- [What is being asked]
Copy every line of the records that includes the word "screenshot".

- [Entries shown]
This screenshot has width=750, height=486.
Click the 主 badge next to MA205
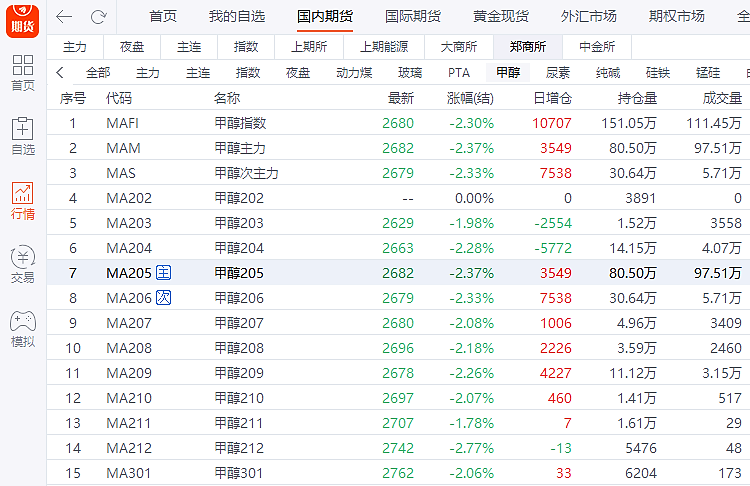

==

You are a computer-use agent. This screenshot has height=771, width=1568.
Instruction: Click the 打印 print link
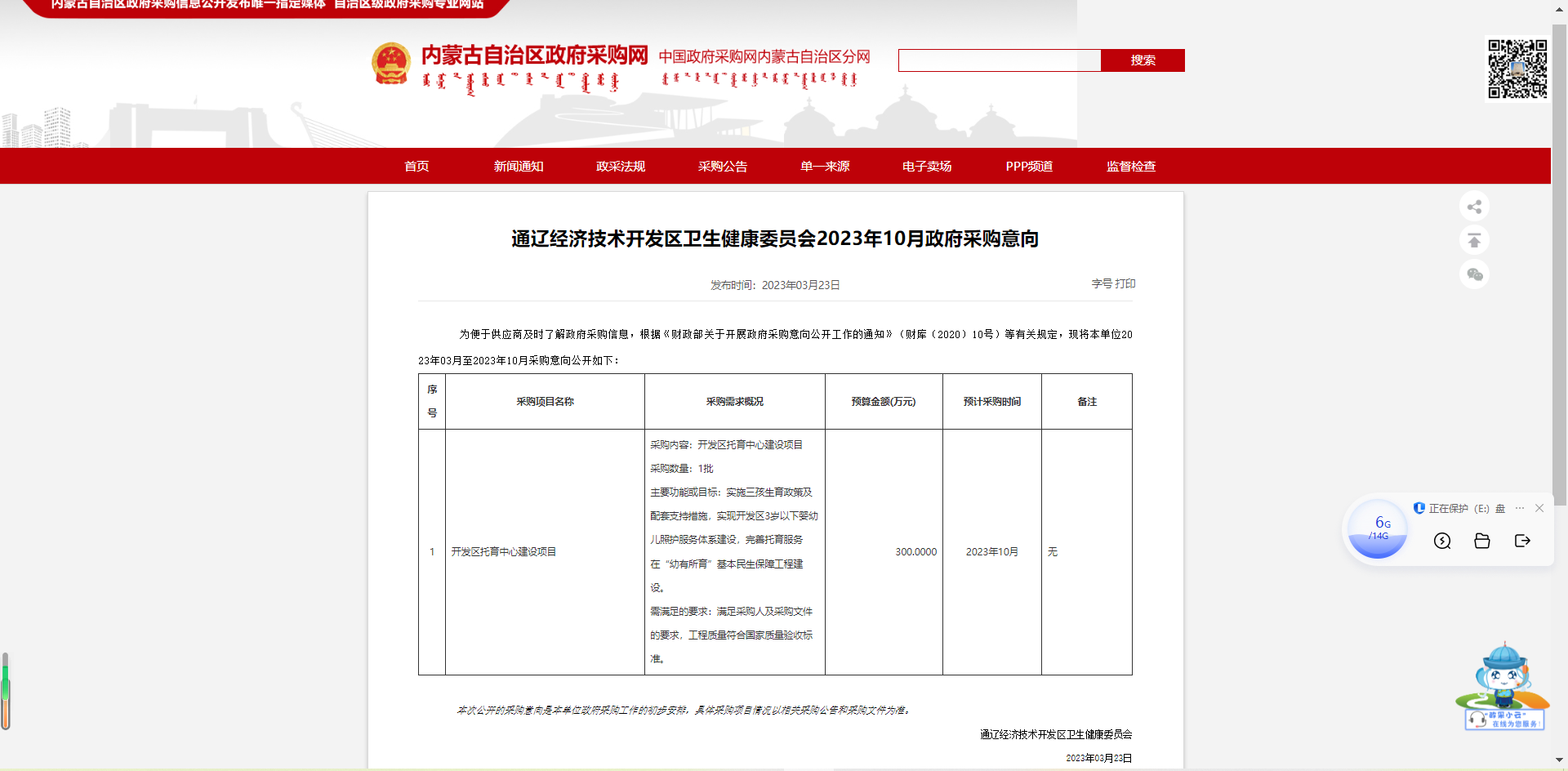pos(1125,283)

- [Response to the exercise]
This screenshot has width=750, height=486.
You are a computer-use agent. This screenshot has height=771, width=1568.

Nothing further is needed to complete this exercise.